> **Exercise goal**
Please pull out every line of the items below that contains the word "height". Case counts, so match capitalization.

> **Material for this exercise**
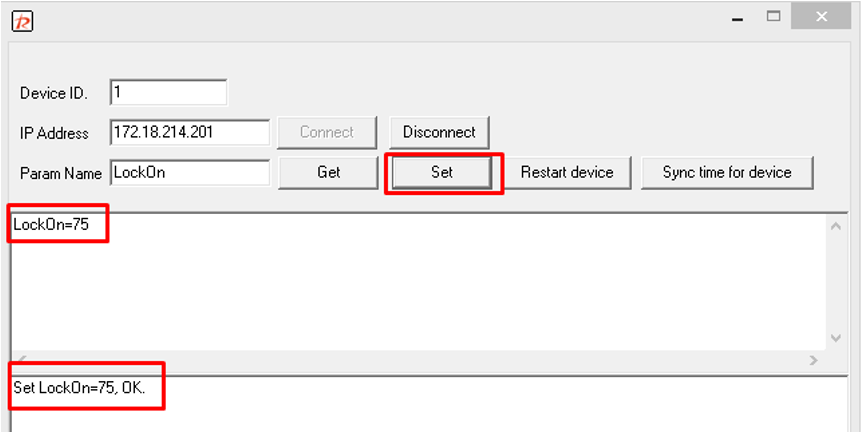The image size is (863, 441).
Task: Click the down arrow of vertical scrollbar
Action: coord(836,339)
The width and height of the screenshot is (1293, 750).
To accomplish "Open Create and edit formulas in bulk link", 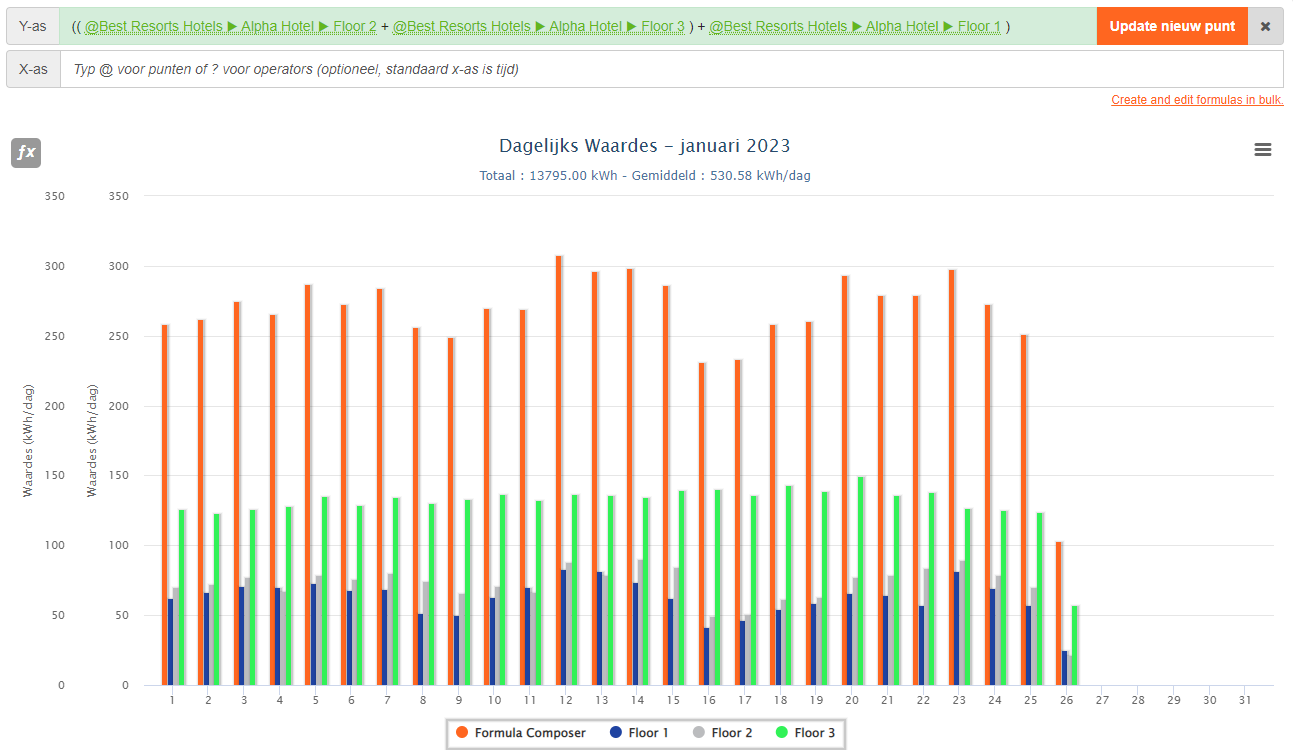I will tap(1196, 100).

> **Task solution**
The width and height of the screenshot is (1293, 750).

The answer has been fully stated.